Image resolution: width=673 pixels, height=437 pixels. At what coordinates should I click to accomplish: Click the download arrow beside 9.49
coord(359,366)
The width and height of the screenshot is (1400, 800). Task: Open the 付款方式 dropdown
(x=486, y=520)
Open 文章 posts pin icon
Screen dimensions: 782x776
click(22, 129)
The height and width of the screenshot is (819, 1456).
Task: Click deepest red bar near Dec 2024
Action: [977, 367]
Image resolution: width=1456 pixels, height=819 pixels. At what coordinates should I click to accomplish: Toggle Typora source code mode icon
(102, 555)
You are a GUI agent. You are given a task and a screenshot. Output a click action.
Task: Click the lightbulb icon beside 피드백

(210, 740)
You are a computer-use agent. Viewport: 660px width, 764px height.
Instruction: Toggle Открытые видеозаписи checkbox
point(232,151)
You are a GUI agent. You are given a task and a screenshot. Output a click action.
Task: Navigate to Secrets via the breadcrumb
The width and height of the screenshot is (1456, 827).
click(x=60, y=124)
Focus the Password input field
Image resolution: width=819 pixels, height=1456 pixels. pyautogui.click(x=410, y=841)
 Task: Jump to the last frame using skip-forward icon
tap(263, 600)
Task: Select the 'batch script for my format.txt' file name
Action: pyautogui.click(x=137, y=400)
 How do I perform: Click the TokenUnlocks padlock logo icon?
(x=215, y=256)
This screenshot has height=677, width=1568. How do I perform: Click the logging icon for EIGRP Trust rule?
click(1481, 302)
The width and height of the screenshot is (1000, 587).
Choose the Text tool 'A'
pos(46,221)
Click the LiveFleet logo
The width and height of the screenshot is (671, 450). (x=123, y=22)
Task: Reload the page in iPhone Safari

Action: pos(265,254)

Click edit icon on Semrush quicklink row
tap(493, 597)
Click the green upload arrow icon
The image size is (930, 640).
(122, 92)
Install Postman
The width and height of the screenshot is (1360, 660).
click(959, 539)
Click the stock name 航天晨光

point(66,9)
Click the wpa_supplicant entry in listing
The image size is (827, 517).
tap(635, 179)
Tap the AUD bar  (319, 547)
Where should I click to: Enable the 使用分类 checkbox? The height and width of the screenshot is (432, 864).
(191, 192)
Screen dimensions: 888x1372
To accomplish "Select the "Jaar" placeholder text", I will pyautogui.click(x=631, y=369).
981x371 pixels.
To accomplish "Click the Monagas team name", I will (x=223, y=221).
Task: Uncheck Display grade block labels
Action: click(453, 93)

§ Task to complete:
Copy out all of the data above, line for line, with no changes.

§ Full output:
Image resolution: width=673 pixels, height=437 pixels. At what coordinates should I click to accomplish: Click the download arrow beside 9.49
coord(359,366)
The width and height of the screenshot is (1400, 800). Task: Open the 付款方式 dropdown
(x=486, y=520)
Open 文章 posts pin icon
Screen dimensions: 782x776
click(22, 129)
The height and width of the screenshot is (819, 1456).
Task: Click deepest red bar near Dec 2024
Action: [977, 367]
Image resolution: width=1456 pixels, height=819 pixels. At what coordinates should I click to accomplish: Toggle Typora source code mode icon
(102, 555)
You are a GUI agent. You are given a task and a screenshot. Output a click action.
Task: Click the lightbulb icon beside 피드백

(210, 740)
You are a computer-use agent. Viewport: 660px width, 764px height.
Instruction: Toggle Открытые видеозаписи checkbox
point(232,151)
You are a GUI agent. You are given a task and a screenshot. Output a click action.
Task: Navigate to Secrets via the breadcrumb
The width and height of the screenshot is (1456, 827).
click(x=60, y=124)
Focus the Password input field
Image resolution: width=819 pixels, height=1456 pixels. pyautogui.click(x=410, y=841)
 Task: Jump to the last frame using skip-forward icon
tap(263, 600)
Task: Select the 'batch script for my format.txt' file name
Action: pyautogui.click(x=137, y=400)
 How do I perform: Click the TokenUnlocks padlock logo icon?
(x=215, y=256)
This screenshot has height=677, width=1568. How do I perform: Click the logging icon for EIGRP Trust rule?
click(1481, 302)
The width and height of the screenshot is (1000, 587).
Choose the Text tool 'A'
pos(46,221)
Click the LiveFleet logo
The width and height of the screenshot is (671, 450). (x=123, y=22)
Task: Reload the page in iPhone Safari

Action: pos(265,254)

Click edit icon on Semrush quicklink row
tap(493, 597)
Click the green upload arrow icon
The image size is (930, 640).
(122, 92)
Install Postman
The width and height of the screenshot is (1360, 660).
click(959, 539)
Click the stock name 航天晨光

point(66,9)
Click the wpa_supplicant entry in listing
The image size is (827, 517).
tap(635, 179)
Tap the AUD bar  (319, 547)
Where should I click to: Enable the 使用分类 checkbox? The height and width of the screenshot is (432, 864).
(191, 192)
Screen dimensions: 888x1372
To accomplish "Select the "Jaar" placeholder text", I will pyautogui.click(x=631, y=369).
981x371 pixels.
To accomplish "Click the Monagas team name", I will (x=223, y=221).
Task: Uncheck Display grade block labels
Action: click(453, 93)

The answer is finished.